Microsoft have released SQL Server 2012!  I thought I'd blog on the differences for Reporting Services 2012 (and on the SQL language and SQL Server Management Studio in a separate blog).

Summary of Differences for SSRS 2012

The short answer to what's changed in SSRS 2012 is: everything, and nothing.

Everything, because the entire software has been rewritten:

SSRS 2012 menu

The editing tool is no longer called BIDS, and it runs inside Visual Studio 2010, not 2008.


Nothing, because once you get inside the software, everything looks the same:

Creating a report in SSRS 2012

Look familiar? It should do if you're used to Reporting Services 2008.

There's one important exception to this rule, which is if you're using Reporting Services within SharePoint.  I'll cover this under a separate heading below.

SQL Server Data Tools and BIDS

Here's a before and after for SSRS 2012:

What Before After
Software Visual Studio 2008 Visual Studio 2010
Name for software Business Intelligence Development Studio (BIDS) SQL Server Data Tools

This sounds like there's been a huge change, and from Microsoft's point of view, there has.  Visual Studio 2010 was completely written using something called WPF.  Unfortunately, SSRS 2008 R2 and Visual Studio 2010 were developed in parallel, which is why SSRS 2008 R2 wasn't included within Visual Studio 2010 when they were each first released.  Microsoft have now rectified this.
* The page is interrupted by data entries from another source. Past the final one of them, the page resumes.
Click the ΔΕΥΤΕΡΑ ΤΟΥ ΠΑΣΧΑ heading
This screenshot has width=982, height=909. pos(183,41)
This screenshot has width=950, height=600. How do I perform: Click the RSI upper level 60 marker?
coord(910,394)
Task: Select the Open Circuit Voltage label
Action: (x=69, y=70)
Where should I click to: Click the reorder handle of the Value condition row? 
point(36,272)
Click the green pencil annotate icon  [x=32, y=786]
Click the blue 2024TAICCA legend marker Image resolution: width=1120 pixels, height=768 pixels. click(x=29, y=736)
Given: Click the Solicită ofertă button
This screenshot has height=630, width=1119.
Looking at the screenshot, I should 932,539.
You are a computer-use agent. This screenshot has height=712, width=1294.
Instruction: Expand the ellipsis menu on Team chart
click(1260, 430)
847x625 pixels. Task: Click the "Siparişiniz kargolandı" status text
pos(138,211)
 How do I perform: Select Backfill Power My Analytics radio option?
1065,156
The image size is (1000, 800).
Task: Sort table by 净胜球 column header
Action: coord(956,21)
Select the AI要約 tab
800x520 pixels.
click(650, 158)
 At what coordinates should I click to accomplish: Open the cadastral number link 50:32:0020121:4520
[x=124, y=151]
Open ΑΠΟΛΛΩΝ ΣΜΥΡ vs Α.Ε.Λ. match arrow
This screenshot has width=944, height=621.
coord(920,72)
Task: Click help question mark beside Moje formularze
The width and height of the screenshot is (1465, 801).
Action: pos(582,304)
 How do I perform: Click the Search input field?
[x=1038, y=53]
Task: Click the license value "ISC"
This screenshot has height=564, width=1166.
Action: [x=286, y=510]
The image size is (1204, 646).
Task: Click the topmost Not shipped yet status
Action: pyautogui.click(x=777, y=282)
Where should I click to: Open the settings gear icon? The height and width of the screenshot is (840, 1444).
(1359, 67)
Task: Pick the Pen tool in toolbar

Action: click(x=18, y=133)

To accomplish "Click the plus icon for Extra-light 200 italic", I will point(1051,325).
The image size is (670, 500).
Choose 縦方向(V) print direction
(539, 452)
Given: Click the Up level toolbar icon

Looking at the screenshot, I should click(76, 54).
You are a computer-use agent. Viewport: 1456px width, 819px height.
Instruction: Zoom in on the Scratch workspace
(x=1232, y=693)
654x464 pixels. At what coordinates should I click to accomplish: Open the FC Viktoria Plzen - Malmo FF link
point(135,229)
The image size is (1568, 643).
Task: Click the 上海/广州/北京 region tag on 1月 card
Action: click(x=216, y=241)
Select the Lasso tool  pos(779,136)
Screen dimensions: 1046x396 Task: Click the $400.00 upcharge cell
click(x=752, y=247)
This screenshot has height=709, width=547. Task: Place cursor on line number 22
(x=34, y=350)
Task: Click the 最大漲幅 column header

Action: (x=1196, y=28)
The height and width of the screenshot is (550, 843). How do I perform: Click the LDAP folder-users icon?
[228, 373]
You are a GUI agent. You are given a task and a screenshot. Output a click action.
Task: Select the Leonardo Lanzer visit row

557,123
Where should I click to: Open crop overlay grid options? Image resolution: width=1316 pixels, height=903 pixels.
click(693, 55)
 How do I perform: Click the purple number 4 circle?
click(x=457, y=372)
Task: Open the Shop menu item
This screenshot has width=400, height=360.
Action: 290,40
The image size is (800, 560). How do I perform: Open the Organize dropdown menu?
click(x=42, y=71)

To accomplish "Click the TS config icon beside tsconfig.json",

Do you care about all of this?  Probably not.  SQL Server Data Tools is virtually identical to BIDS (I include the word virtually to cover myself - I haven't yet found a difference).

SQL Server Reporting Services within SharePoint

There's one caveat for the above nothing-has-really-changed summary: SharePoint.  If you're using SSRS within SharePoint, you have two new features available to you.

  • PowerView is an SSRS add-in for SharePoint Server 2010 Enterprise Edition.  It provides drag-and-drop ad hoc reporting, using a new file format (RDLX).  It's similar to PowerPivot for Excel.
  • Alerts allow you to send emails to report users when data changes in a predefined way (think of them as dynamic subscriptions, and you won't be far wrong).

Wise Owl will be continuing to run standalone Reporting Services courses for the forseeable future, but existing clients are welcome to visit our office to see a demonstration of PowerView and Data Alerts within SharePoint.

Excel and Word 2007 and 2010 Reports

If you choose to send your SSRS 2012 report to Word or Excel, version 2007/2010 rendering is now supported:

Word and Excel reports

You can now render reports as .docx or .xlsx.


This feature is also included in Report Builder for SQL Server 2012.

Report Builder Changes

Finally, how have Microsoft upgraded Report Builder?  Answer: hardly at all.  As far as I can tell, there is no such thing as Report Builder 4.0 - just a slightly upgraded version of Report Builder 3.0 for use with SQL Server 2012.

I strongly suspect that Report Builder will eventually be left to die out, to be superseded by PowerPivot for Excel.  I'd be surprised if it receives any more significant upgrades.